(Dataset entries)
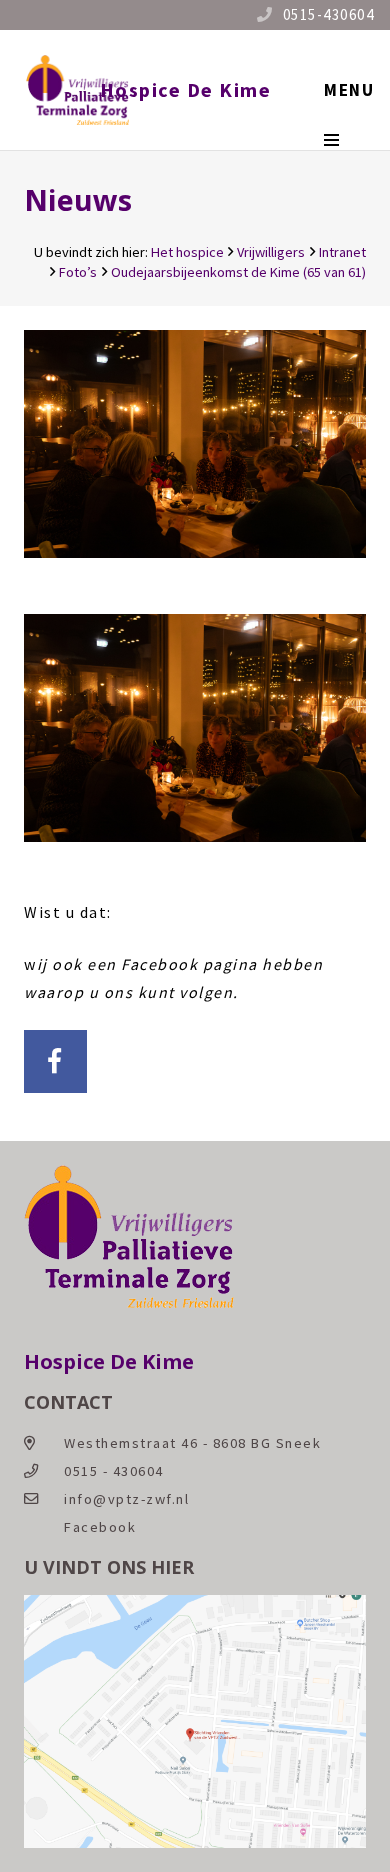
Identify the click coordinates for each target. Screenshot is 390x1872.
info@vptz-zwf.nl (126, 1499)
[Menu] (349, 90)
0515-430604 (329, 14)
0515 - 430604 (114, 1471)
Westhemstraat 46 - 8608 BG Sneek (192, 1443)
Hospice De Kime (186, 89)
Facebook (100, 1527)
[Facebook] (55, 1061)
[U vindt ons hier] (195, 1843)
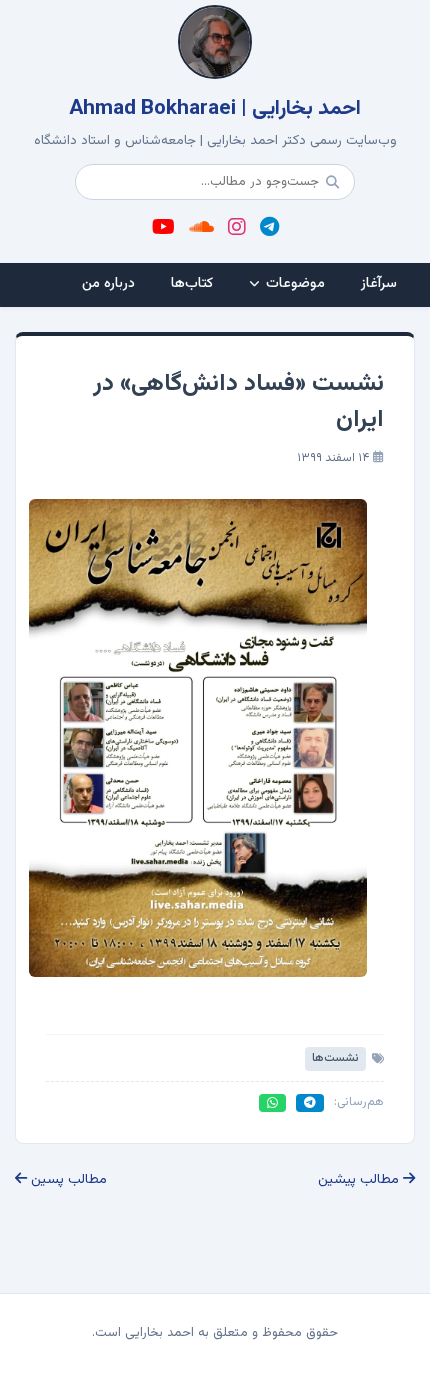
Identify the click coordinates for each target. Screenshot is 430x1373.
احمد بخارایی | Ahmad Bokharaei (215, 109)
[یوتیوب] (163, 229)
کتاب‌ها (192, 284)
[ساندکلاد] (201, 229)
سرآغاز (379, 284)
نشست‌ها (335, 1058)
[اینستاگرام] (237, 229)
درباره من (108, 284)
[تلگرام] (269, 229)
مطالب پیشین (360, 1180)
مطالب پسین (67, 1180)
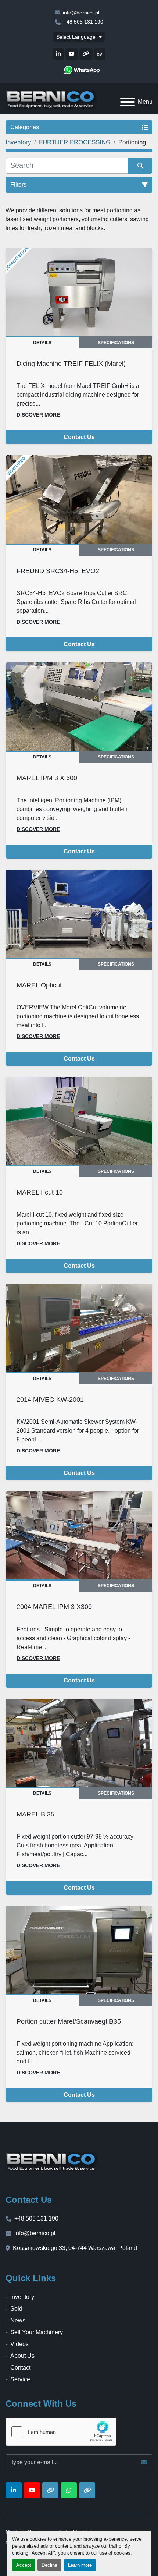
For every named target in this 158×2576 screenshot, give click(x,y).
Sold (16, 2309)
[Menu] (127, 102)
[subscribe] (144, 2462)
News (17, 2320)
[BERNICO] (52, 2161)
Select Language (76, 37)
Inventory (22, 2297)
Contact (20, 2367)
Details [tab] (42, 342)
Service (20, 2379)
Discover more (38, 415)
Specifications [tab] (116, 342)
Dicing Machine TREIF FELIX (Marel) (71, 363)
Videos (19, 2344)
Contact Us (79, 437)
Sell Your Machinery (36, 2332)
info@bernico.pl (81, 12)
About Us (22, 2356)
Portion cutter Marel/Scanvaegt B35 (69, 2021)
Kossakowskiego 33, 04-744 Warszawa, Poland (75, 2248)
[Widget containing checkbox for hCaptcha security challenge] (61, 2432)
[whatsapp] (82, 70)
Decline (49, 2565)
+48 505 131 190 (83, 22)
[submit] (140, 166)
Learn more (80, 2565)
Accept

◆ About this task
Without any of its images, the data above should be returned exactly.

◆ Task response
Identify the click coordinates for each target. Screenshot is 390x1872.
info@vptz-zwf.nl (126, 1499)
[Menu] (349, 90)
0515-430604 (329, 14)
0515 - 430604 (114, 1471)
Westhemstraat 46 - 8608 BG Sneek (192, 1443)
Hospice De Kime (186, 89)
Facebook (100, 1527)
[Facebook] (55, 1061)
[U vindt ons hier] (195, 1843)
Identify the click coordinates for each target. Screenshot is 430x1373.
احمد بخارایی | Ahmad Bokharaei (215, 109)
[یوتیوب] (163, 229)
کتاب‌ها (192, 284)
[ساندکلاد] (201, 229)
سرآغاز (379, 284)
نشست‌ها (335, 1058)
[اینستاگرام] (237, 229)
درباره من (108, 284)
[تلگرام] (269, 229)
مطالب پیشین (360, 1180)
مطالب پسین (67, 1180)
For every named target in this 158×2576 screenshot, give click(x,y).
Sold (16, 2309)
[Menu] (127, 102)
[subscribe] (144, 2462)
News (17, 2320)
[BERNICO] (52, 2161)
Select Language (76, 37)
Inventory (22, 2297)
Contact (20, 2367)
Details [tab] (42, 342)
Service (20, 2379)
Discover more (38, 415)
Specifications [tab] (116, 342)
Dicing Machine TREIF FELIX (Marel) (71, 363)
Videos (19, 2344)
Contact Us (79, 437)
Sell Your Machinery (36, 2332)
info@bernico.pl (81, 12)
About Us (22, 2356)
Portion cutter Marel/Scanvaegt B35 (69, 2021)
Kossakowskiego 33, 04-744 Warszawa, Poland (75, 2248)
[Widget containing checkbox for hCaptcha security challenge] (61, 2432)
[whatsapp] (82, 70)
Decline (49, 2565)
+48 505 131 190 (83, 22)
[submit] (140, 166)
Learn more (80, 2565)
Accept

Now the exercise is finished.